The Treasury said its average price for selling 7.7 billion Citigroup shares was $4.14. The government acquired the shares at a conversion price of $3.25. The share increase produced a gain of about $6.85 billion.

The U.S. has been winding down bank-bailout and emergency- lending programs while trying to recoup the money it provided to bolster private companies including General Motors Co. and American International Group Inc.

The Treasury received $13.6 billion from last month’s initial public stock offering by Detroit-based General Motors, and still holds about 33 percent of the automaker. The government said in September it plans to convert $49.1 billion of AIG preferred shares into common stock that would eventually be sold in the open market.

Government’s Stake

The government stake in Citigroup came from converting $25 billion of money from the Treasury’s Troubled Asset Relief Program into common stock at $3.25 a share. The 7.7 billion shares equated to a 27 percent stake. Morgan Stanley, which had been selling down Citigroup’s stake in the open market since April, underwrote the sale of the final installment, according to the Treasury.

“This sale marks the end of the assistance given to Citi by the government through TARP,” Chief Executive Officer Vikram Pandit, 53, wrote today in a memo to staff. “In a year full of milestones in the transformation of our bank, this one may be the most important.”

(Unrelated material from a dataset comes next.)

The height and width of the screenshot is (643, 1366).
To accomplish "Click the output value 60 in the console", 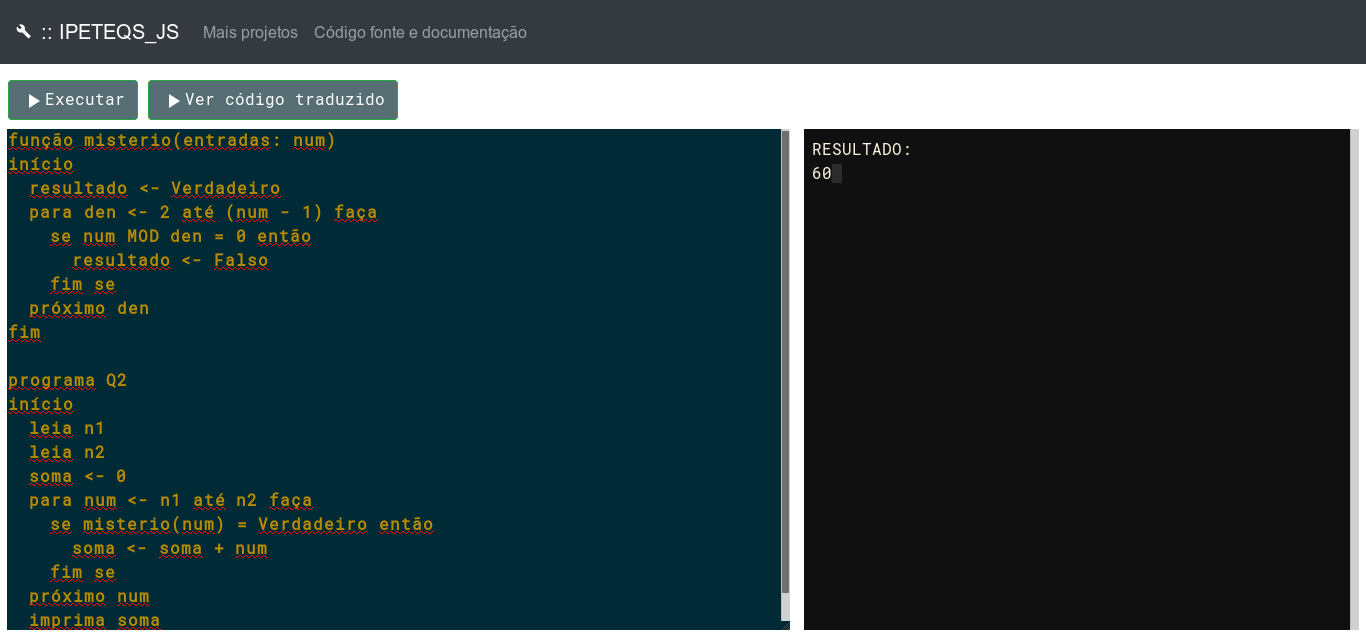I will [822, 174].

In an appearance today in Johannesburg, Pandit also said he was “thankful” for the assistance of U.S. taxpayers.

Warrants Held

The Treasury still owns warrants on 465.1 million Citigroup shares, and the Federal Deposit Insurance Corp. holds $800 million of the bank’s trust-preferred securities on behalf of the Treasury, according to a regulatory filing.

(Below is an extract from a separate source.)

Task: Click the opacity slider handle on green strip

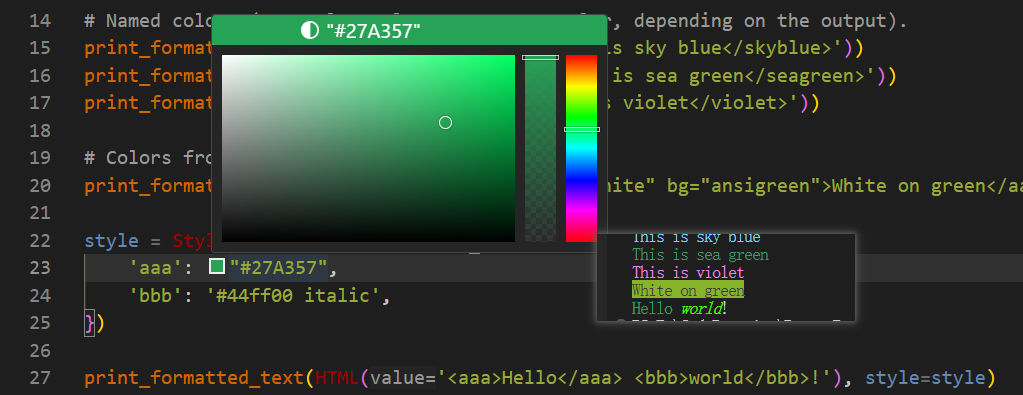Action: click(540, 57)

In October, the Treasury sold another $2.2 billion of the trust preferreds, which Citigroup had delivered to the government as compensation for the asset guarantees. The bank also paid about $3 billion of dividends to the government on its preferred shares.

Because of the new stock Citigroup issued to raise capital and satisfy the government, the number of shares outstanding ballooned to about 29 billion from about 5.5 billion, diluting shareholders by more than 80 percent.

This week’s offering may help lure back investors who were worried that the stock might be pressured by the Treasury’s sales or leery of investing alongside the government, said Gary Townsend, president of the investment firm Hill-Townsend Capital LLC in Chevy Chase, Maryland.

Profit Expected

“This now puts the shares into hands that are not obviously committed to selling them, so this removes an overhang,” Townsend said. “And of course, no one really wants the U.S. Treasury as one of its principal partners.”

Pandit had told Congress in February 2009 that taxpayers were right to expect a return on their investment. He pledged to take a $1 salary until Citi returned to profit.

Citigroup may post an $11.7 billion profit this year, according to the average estimate of 16 analysts surveyed by Bloomberg, following two straight years of losses totaling $29 billion.

“In addition to repaying the government and achieving three consecutive profitable quarters, I believe we have put all the elements in place for sustained profitability,” Pandit said in the memo to staff.

Next year, Citigroup’s board “intends to compensate Vikram commensurate with the job of CEO,” the company said in a statement in September. Pandit received $165 million from Citigroup in 2007 as his share of the proceeds from Citigroup’s purchase of his hedge fund, Old Lane LP, which was closed the next year.

Citigroup isn’t likely to see an immediate reprieve from regulatory oversight that followed the bailouts, said Nancy Bush, an independent bank analyst based in Annandale, New Jersey.

“These companies are going to get a level of scrutiny from the government that will continue to be extraordinary,” Bush said. “Treasury and the Federal Reserve and everybody else, they’re not going to go through this again.”